Major fraud scandals at Enron, WorldCom and several other firms around the turn of the century were the catalyst for a 78 percent drop in the NASDAQ between 2000 and 2002.
Despite changes to internal control procedures following those scandals, fraud continues to plague economies throughout the world. In 2008, fraud was discovered when Lehman Brothers filed for the largest bankruptcy in U.S. history, which dropped the stock market 22 percent and contributed to the most recent recession.
Lead author Ahmed Abbasi of the University of Virginia, along with Hansen and BYU information systems colleagues Conan Albrecht and Anthony Vance have spent several years developing their fraud detection tool, “MetaFraud.”
The MetaFraud framework is comprised of several base-level artificial intelligence “learners” that feed their results into a “meta” or overarching business intelligence algorithm that learns and adapts over time.
Vance likens it to an army general who dispatches spies and informants to carry out reconnaissance and then report their findings back to him.
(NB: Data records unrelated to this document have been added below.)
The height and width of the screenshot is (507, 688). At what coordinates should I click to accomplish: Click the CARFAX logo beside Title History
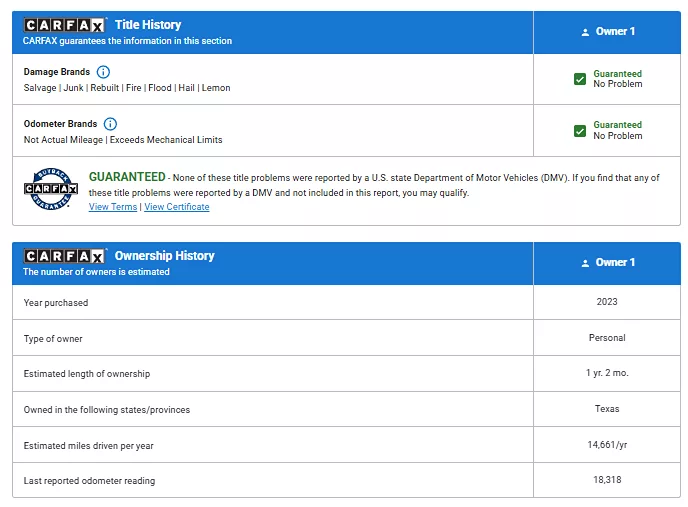pyautogui.click(x=65, y=24)
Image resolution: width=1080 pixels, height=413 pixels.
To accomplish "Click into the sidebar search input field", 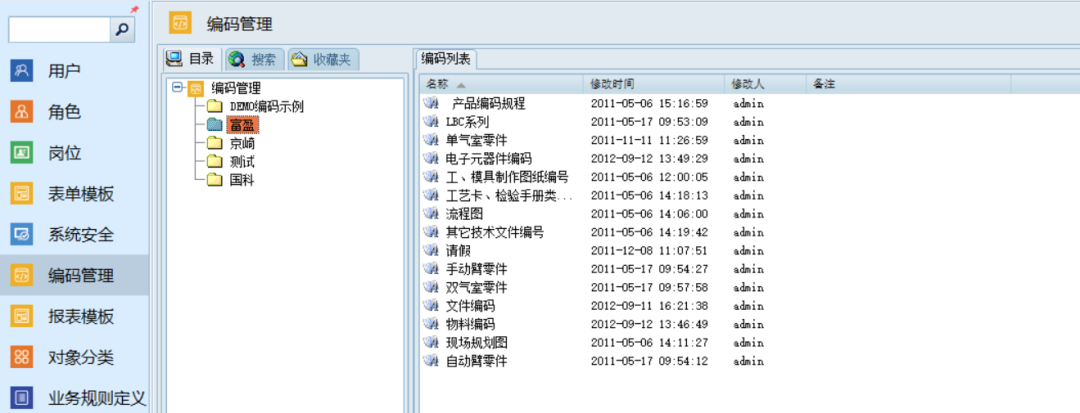I will click(58, 30).
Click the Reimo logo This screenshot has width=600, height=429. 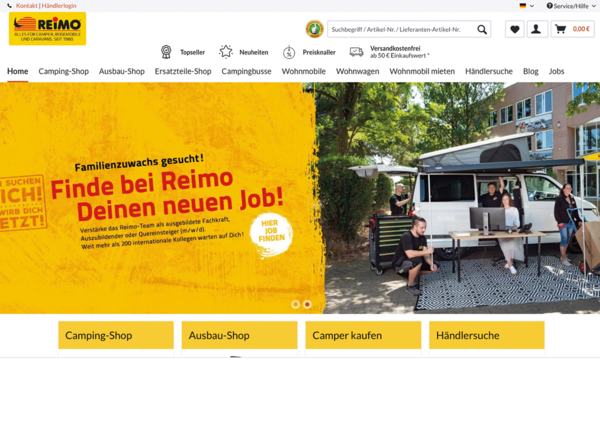[x=47, y=29]
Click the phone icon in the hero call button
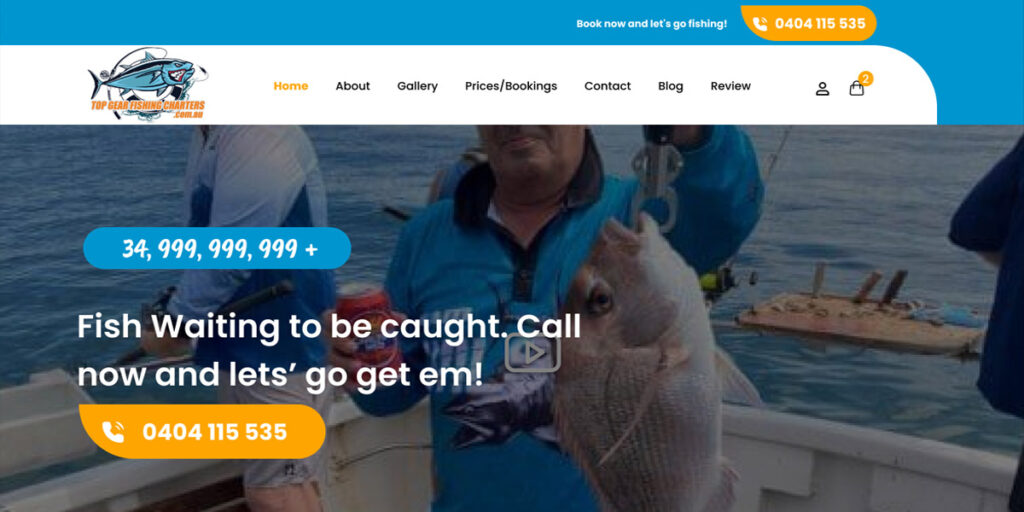Image resolution: width=1024 pixels, height=512 pixels. tap(113, 432)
These digital spies report back on patterns observed in annual data, quarterly data, organizational context and industry context so the “general” can generate an assessment of whether or not a firm is fraudulent.
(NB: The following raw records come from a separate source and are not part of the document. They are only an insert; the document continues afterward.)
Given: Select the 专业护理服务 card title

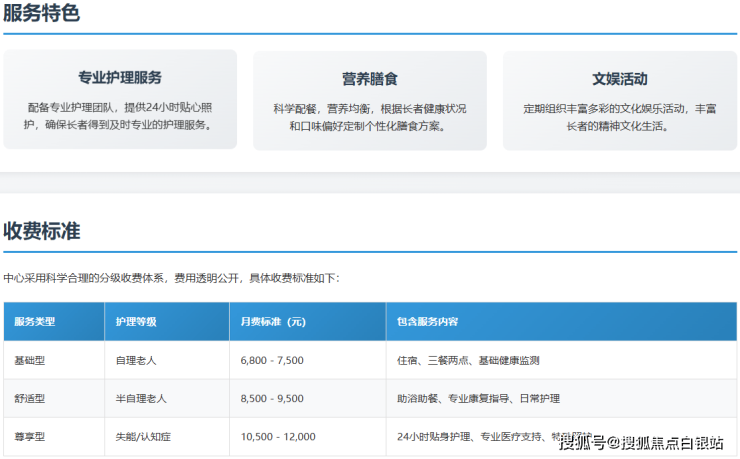Looking at the screenshot, I should coord(120,78).
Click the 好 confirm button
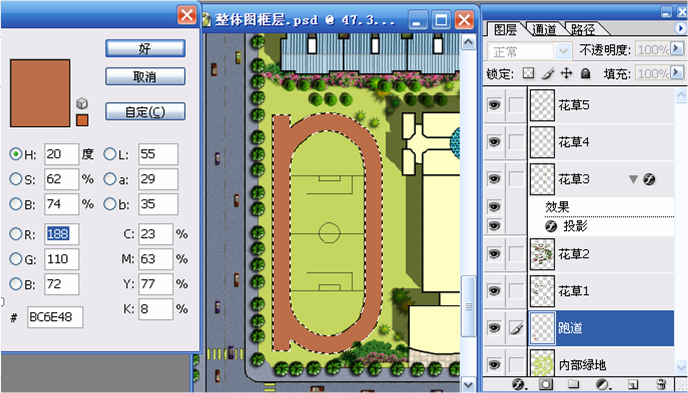This screenshot has width=688, height=393. coord(145,48)
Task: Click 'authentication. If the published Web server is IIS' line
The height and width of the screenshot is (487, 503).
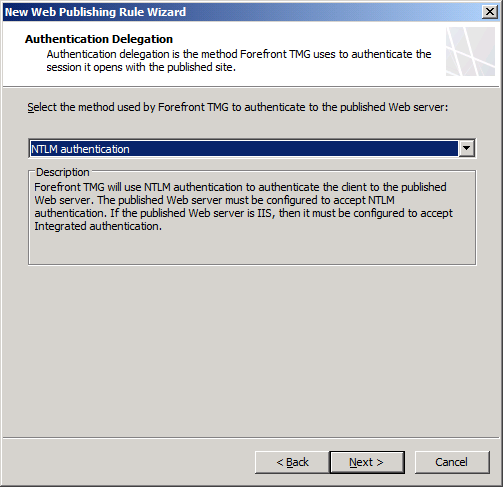Action: pyautogui.click(x=243, y=213)
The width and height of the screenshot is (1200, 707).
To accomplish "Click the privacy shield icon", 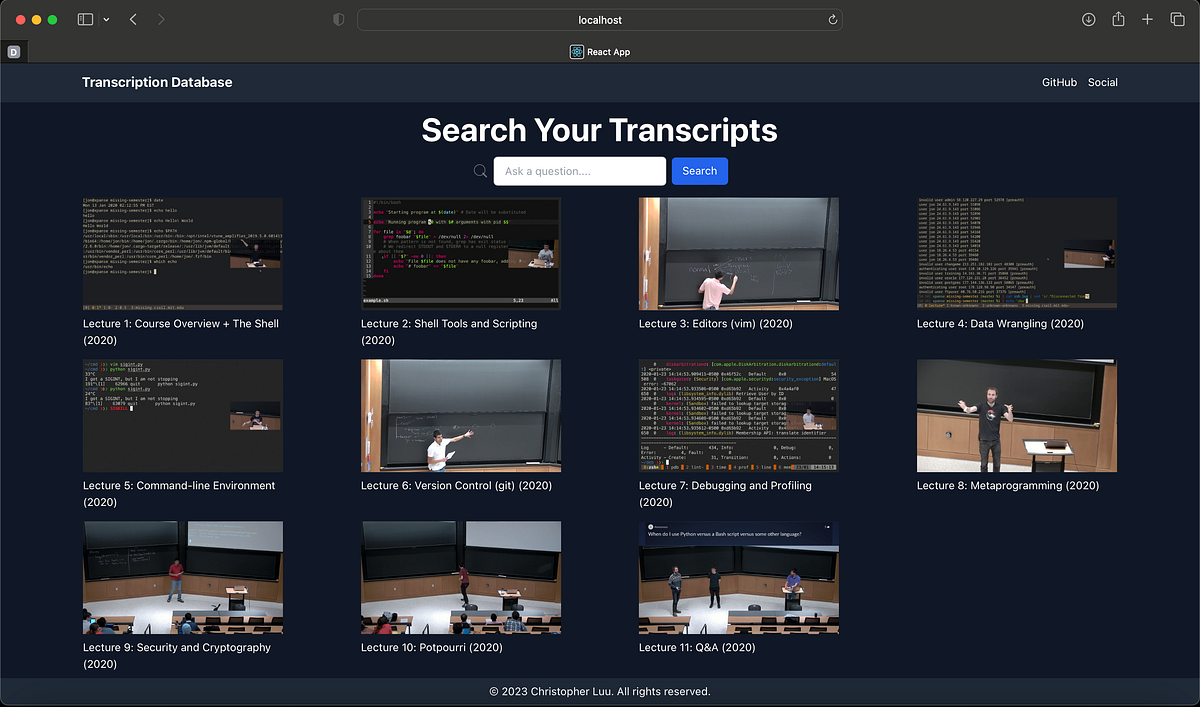I will pyautogui.click(x=338, y=19).
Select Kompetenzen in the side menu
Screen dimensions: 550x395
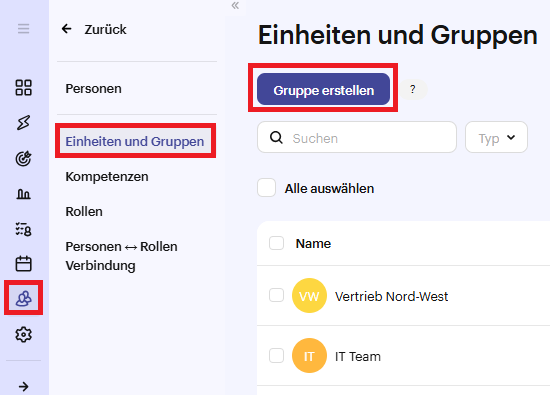[x=107, y=176]
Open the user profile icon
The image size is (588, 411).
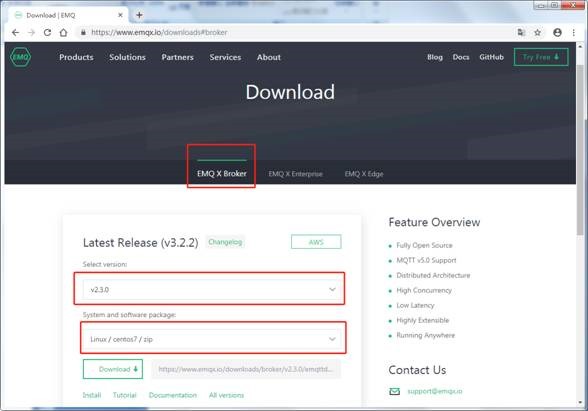[557, 33]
“When people commit fraud, it invariably hits the numbers,” Albrecht said.
The researchers funneled 9,000 instances (instance = financial information for one firm for one year) from more than 15 years through MetaFraud, and compared its predictions of fraud with known fraudulent firms identified by the SEC. MetaFraud correctly predicts fraud with 80 percent accuracy, and over 90 percent accuracy when MetaFraud reports a high level of confidence, which it was able to do 70 percent of the time.
“This is a very low-cost method of taking data that’s already out there, already public, and then in a few minutes calculating, with a fairly high degree of certainty, if fraud is happening in that company,” Vance said.
The details of the algorithm and computer models appear in an article published online ahead of print in a special business intelligence research issue of MIS Quarterly, the premier information systems journal.
In making their MetaFraud algorithm available, the BYU researchers hope to equip investors, external auditors and regulators with a tool that accurately assesses a company’s risks.
“We’ve got to be able to stop fraud and corruption – or at least discover it,” Albrecht said. “There are people all over the world working on this and there have been a lot of papers published on this. We haven’t solved the problem yet, but this is an important breakthrough.”